Laurel Snyder has recently published poetry in Post Road, Gulf Coast and Painted Bride Quarterly. She is a graduate of the Iowa Writers' Workshop and last year she was awarded a Paul Engle Fellowship. She has completed one children's novel and maintains the website JewishyIrishy.com

Question #1: In DR #2 Johannes Göransson makes the observation regarding Russell Edson that, "Sometimes, when I've read his poems I start to write like him too. It's infectious." Whose poems get under your skin in this way? Whose poems should get under more people's skin? Also, how does the pp/ff form contribute to or enable what Göransson calls 'infectious'?

I tend to get "infected" in a few different ways. And in reaction to very different kinds of reading.
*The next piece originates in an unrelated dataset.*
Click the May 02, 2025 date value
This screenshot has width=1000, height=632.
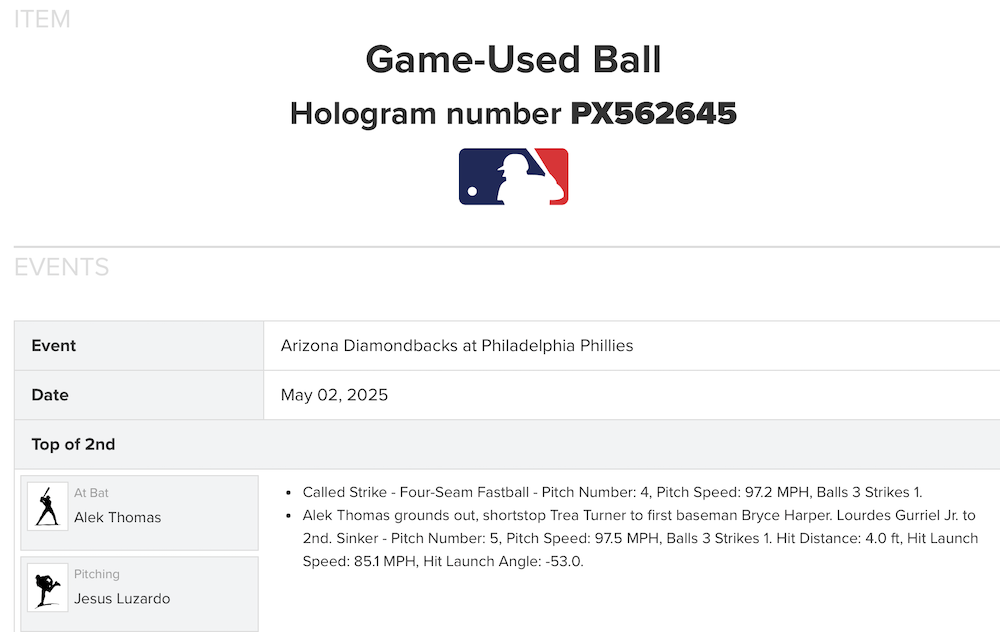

Sometimes, when I read the poets who feel like home to me (Berryman, James Wright, Simic, Salamun), when I return to the work that I know best, that work haunts me. It's totally subconscious, but I'll be working on a poem and realize that I've almost stolen a line, or
imitated precise syntax or something.

In a different way, new poetry can push me to a conscious "infection."
I'll read someone I've never read, like Matthea Harvey, and I'll think,
" Could I do that?" And then once I've tried it, I can't shake it from my
work. Usually at that point I have to stop writing for awhile, or work
on nonfiction or a kid's book or something.

But with prose poetry and flash fiction, I think I allow myself more
leeway. I read a lot of books for children, and a lot of religious
writing and fable. PP/FF is the place where my prose for kids bumps up
against my poetry, and I think I sometimes recognize that I'm taking
liberties, borrowing a line, or a voice, or a literary tic, and I decide
it's okay.

Because in the same sense that I'll steal biblical language for a poem,
or I'll use a line of poetry as the jumping-off point for a picture
book, prose poems and flash fiction both feel far away from anything
else I read. So if I suffer from an "infection," it seems okay. To me,
the process of crossing genres... changes the lens enough that the
infection feels really productive. It changes the slant, the
assumptions, the way the work is read.